- [What this task involves]: The first line of the entries below, the line containing "Given: Switch to the Mysticism skill tab", and every line between them should be repeated exactly, and nothing else.

- [Saved data entries]:
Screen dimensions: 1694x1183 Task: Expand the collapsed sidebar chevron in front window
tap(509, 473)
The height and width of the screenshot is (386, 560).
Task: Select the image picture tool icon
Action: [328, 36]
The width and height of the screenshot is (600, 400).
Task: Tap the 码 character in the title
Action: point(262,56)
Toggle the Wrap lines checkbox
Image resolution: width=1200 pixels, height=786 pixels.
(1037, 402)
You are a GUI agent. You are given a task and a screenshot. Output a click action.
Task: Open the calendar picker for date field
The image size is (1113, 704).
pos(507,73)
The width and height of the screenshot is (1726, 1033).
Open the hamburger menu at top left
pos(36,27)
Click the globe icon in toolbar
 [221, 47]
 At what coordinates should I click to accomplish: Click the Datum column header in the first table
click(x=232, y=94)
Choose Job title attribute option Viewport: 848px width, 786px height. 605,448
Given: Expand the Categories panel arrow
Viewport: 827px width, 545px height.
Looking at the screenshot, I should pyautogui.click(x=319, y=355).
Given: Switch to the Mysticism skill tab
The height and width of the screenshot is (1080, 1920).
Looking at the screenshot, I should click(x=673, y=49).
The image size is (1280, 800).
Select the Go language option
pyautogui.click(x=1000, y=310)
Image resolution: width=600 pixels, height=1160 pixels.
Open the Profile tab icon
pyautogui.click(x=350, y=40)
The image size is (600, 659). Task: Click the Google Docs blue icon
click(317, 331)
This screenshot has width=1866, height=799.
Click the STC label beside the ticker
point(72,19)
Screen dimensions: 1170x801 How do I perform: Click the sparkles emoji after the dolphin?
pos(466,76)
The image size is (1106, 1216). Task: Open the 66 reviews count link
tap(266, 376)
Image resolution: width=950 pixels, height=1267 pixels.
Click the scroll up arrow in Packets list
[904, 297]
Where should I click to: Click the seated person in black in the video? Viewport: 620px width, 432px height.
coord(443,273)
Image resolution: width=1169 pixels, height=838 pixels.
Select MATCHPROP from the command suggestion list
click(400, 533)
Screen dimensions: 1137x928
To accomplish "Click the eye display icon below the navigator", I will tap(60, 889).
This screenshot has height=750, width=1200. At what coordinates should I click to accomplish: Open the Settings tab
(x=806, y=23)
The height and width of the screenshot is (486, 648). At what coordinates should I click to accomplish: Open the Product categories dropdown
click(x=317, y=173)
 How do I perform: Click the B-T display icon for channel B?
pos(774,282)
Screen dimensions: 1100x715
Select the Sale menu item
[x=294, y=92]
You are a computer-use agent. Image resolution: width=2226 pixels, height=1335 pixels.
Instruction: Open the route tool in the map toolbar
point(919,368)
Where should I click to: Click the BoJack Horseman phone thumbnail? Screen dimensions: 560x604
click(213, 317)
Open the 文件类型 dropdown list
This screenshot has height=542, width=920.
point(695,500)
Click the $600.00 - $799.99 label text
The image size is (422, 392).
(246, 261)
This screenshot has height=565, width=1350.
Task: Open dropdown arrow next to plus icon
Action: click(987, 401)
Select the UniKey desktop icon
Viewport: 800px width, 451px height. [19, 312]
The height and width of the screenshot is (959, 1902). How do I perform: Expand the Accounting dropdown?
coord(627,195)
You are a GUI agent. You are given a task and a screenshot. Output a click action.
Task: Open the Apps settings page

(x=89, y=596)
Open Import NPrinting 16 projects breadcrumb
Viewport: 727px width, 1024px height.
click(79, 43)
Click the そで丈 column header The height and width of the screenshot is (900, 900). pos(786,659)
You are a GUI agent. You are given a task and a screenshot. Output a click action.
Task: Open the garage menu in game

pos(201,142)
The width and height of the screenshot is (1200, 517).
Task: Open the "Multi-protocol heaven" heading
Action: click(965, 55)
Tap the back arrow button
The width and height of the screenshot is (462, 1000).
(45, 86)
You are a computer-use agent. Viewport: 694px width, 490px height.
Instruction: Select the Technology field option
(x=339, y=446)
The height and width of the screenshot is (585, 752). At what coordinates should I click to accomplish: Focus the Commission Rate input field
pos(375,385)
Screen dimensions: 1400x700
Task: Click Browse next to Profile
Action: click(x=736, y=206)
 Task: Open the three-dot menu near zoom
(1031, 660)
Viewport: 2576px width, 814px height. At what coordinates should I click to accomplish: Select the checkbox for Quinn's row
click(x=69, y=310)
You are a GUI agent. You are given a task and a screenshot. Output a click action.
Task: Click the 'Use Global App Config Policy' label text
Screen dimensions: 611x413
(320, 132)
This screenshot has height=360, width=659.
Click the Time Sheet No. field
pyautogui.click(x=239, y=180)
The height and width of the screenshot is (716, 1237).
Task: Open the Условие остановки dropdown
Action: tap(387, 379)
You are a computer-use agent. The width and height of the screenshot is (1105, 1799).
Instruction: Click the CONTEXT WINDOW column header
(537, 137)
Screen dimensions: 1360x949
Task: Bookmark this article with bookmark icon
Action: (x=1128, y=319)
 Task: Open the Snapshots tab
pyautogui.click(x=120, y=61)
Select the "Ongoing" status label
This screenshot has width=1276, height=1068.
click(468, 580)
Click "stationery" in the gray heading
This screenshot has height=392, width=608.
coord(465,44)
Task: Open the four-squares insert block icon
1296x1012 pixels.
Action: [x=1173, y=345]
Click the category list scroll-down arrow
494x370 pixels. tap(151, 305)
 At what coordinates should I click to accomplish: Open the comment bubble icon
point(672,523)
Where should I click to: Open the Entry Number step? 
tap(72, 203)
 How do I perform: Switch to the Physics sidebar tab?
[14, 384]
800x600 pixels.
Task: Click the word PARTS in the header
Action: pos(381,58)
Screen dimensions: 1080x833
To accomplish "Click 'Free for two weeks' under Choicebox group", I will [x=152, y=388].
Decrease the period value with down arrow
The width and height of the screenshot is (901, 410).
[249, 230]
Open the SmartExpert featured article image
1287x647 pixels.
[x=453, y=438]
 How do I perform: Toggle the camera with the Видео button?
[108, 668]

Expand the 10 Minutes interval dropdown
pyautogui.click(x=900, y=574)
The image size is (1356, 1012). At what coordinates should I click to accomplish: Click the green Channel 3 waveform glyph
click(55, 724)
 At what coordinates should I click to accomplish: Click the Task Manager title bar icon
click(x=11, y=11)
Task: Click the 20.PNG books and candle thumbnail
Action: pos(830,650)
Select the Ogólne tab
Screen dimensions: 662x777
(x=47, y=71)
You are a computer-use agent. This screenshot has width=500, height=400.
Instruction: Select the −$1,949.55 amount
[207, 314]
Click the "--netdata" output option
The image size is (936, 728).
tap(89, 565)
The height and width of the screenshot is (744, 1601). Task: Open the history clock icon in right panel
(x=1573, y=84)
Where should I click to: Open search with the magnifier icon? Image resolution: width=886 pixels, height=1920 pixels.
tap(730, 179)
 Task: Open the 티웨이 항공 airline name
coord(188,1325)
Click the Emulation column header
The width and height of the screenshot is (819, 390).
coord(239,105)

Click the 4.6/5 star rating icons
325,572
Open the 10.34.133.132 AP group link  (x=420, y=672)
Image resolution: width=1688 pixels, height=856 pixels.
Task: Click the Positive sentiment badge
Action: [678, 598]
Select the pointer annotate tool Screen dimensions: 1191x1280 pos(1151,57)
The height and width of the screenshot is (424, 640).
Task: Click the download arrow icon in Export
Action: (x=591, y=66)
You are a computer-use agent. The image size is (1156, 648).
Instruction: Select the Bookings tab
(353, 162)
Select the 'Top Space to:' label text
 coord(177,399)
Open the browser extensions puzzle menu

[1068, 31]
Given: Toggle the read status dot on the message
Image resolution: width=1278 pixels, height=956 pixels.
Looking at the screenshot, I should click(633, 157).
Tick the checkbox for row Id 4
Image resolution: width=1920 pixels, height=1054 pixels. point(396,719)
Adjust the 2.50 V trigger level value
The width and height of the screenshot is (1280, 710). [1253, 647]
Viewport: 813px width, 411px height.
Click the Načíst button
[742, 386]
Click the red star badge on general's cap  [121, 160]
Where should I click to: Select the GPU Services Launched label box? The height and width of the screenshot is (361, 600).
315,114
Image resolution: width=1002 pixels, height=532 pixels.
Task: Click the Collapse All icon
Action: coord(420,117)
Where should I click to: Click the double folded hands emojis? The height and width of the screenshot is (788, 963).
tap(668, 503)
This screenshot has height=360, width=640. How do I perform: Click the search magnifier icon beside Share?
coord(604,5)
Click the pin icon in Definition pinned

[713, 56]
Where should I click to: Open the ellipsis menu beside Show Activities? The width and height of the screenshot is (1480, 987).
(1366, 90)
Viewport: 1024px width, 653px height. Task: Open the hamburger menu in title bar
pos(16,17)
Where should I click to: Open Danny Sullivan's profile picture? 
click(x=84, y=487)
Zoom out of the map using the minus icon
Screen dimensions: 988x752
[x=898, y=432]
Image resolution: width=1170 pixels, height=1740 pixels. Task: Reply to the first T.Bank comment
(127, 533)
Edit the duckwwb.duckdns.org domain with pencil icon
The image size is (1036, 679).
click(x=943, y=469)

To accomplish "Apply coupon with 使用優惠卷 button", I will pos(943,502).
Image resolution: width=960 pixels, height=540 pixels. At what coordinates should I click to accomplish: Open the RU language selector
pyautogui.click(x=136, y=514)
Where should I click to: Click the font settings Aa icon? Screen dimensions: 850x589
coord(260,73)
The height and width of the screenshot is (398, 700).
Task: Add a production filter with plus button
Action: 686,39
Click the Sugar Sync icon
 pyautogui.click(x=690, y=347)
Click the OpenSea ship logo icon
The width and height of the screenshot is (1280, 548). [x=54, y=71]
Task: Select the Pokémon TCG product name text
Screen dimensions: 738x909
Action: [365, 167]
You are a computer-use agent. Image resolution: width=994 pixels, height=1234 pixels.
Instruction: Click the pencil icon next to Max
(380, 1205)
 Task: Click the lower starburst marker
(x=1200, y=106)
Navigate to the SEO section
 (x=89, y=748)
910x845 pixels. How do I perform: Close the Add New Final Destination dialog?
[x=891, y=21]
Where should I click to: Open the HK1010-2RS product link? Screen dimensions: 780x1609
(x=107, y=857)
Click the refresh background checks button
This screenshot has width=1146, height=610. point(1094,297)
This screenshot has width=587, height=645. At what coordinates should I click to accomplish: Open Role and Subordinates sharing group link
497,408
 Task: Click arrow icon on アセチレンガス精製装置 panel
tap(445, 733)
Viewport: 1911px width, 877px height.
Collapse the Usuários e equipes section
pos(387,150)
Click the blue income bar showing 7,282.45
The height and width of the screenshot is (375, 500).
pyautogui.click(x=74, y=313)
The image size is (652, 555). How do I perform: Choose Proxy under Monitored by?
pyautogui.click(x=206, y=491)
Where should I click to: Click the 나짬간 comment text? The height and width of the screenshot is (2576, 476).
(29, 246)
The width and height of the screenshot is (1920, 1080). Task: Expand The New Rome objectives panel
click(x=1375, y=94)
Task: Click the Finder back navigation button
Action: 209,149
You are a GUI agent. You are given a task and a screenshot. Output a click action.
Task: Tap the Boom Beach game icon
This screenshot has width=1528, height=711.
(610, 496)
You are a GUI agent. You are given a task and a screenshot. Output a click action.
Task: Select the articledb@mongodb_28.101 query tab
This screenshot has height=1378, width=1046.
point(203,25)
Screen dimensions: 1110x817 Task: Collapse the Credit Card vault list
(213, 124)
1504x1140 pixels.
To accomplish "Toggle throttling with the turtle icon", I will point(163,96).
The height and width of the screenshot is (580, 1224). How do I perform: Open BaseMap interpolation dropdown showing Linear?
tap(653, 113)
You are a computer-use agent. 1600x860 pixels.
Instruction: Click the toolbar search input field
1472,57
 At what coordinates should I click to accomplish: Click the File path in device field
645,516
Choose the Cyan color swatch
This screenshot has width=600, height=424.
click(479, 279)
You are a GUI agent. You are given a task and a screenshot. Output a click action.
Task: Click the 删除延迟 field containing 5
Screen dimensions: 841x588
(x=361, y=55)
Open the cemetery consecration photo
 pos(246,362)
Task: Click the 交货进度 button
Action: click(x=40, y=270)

- [Written solution]:
Screen dimensions: 1694x1183 Task: Expand the collapsed sidebar chevron in front window
tap(509, 473)
The height and width of the screenshot is (386, 560).
Task: Select the image picture tool icon
Action: [328, 36]
The width and height of the screenshot is (600, 400).
Task: Tap the 码 character in the title
Action: point(262,56)
Toggle the Wrap lines checkbox
Image resolution: width=1200 pixels, height=786 pixels.
(1037, 402)
You are a GUI agent. You are given a task and a screenshot. Output a click action.
Task: Open the calendar picker for date field
The image size is (1113, 704).
pos(507,73)
The width and height of the screenshot is (1726, 1033).
Open the hamburger menu at top left
pos(36,27)
Click the globe icon in toolbar
 [221, 47]
 At what coordinates should I click to accomplish: Click the Datum column header in the first table
click(x=232, y=94)
Choose Job title attribute option Viewport: 848px width, 786px height. 605,448
Given: Expand the Categories panel arrow
Viewport: 827px width, 545px height.
Looking at the screenshot, I should pyautogui.click(x=319, y=355).
Given: Switch to the Mysticism skill tab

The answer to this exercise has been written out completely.